Role of the Innate Immune Response in Glomerular Disease Pathogenesis: Focus on Podocytes

Abstract

Accumulating evidence indicates that inflammatory and immunologic processes play a significant role in the development and progression of glomerular diseases. Podocytes, the terminally differentiated epithelial cells, are crucial for maintaining the integrity of the glomerular filtration barrier. Once injured, podocytes cannot regenerate, leading to progressive proteinuric glomerular diseases. However, emerging evidence suggests that podocytes not only maintain the glomerular filtration barrier and are important targets of immune responses but also exhibit many features of immune-like cells, where they are involved in the modulation of the activity of innate and adaptive immunity. This dual role of podocytes may lead to the discovery and development of new therapeutic targets for treating glomerular diseases. This review aims to provide an overview of the innate immunity mechanisms involved in podocyte injury and the progression of proteinuric glomerular diseases.

Keywords: STING; TLRs; glomerular disease; inflammation; innate immunity; podocyte.

Figure 1

Contribution of the innate immune system to glomerular disease pathogenesis. Current knowledge suggests that many molecules of innate immunity are involved in the pathogenesis of glomerular diseases.

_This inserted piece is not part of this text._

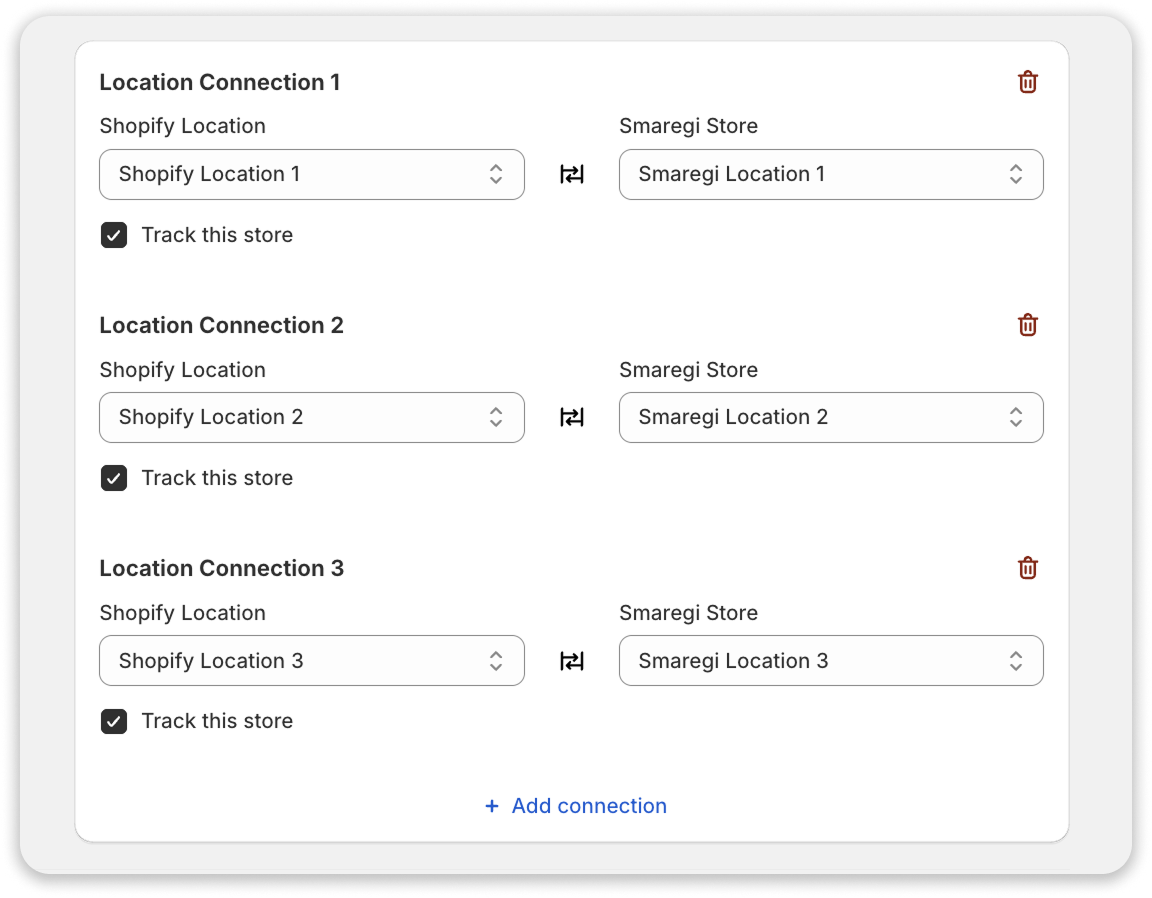This screenshot has height=898, width=1152.
Task: Open the Shopify Location 2 dropdown
Action: (x=311, y=417)
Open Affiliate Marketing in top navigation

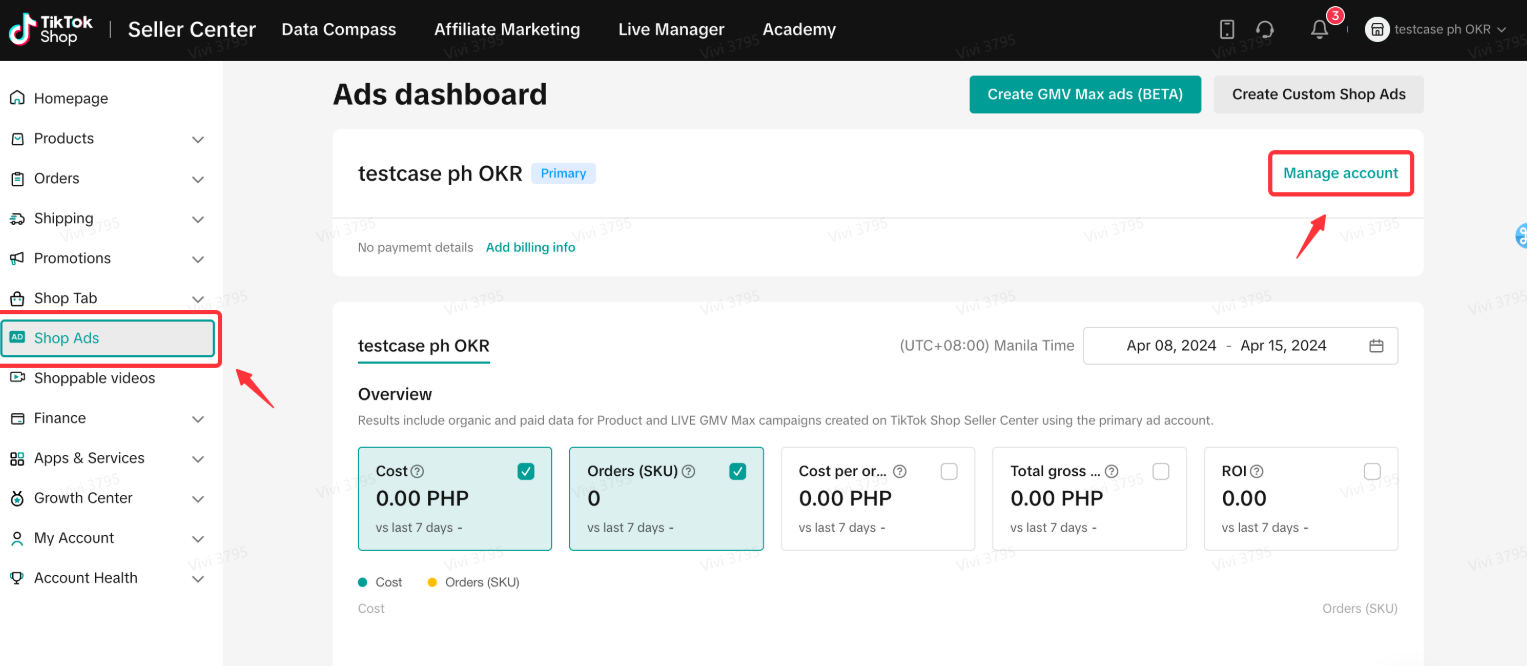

AS—Alport Syndrome; CD80—cluster of differentiation 80; DC-SIGN—dendric-cell-specific intracellular adhesion molecule-3-grabbing non-integrin; DKD—diabetic kidney disease; FD—Fabry disease; FSGS—focal segmental glomerulosclerosis; MCD—minimal change disease; MDA5—melanoma differentiation-associated gene 5; MN—membranous nephropathy; NLRP3—NLR family pyrin domain-containing 3; RIG-I—retinoic acid-inducible gene I; STING—stimulator of interferon genes; TLR—toll-like receptor.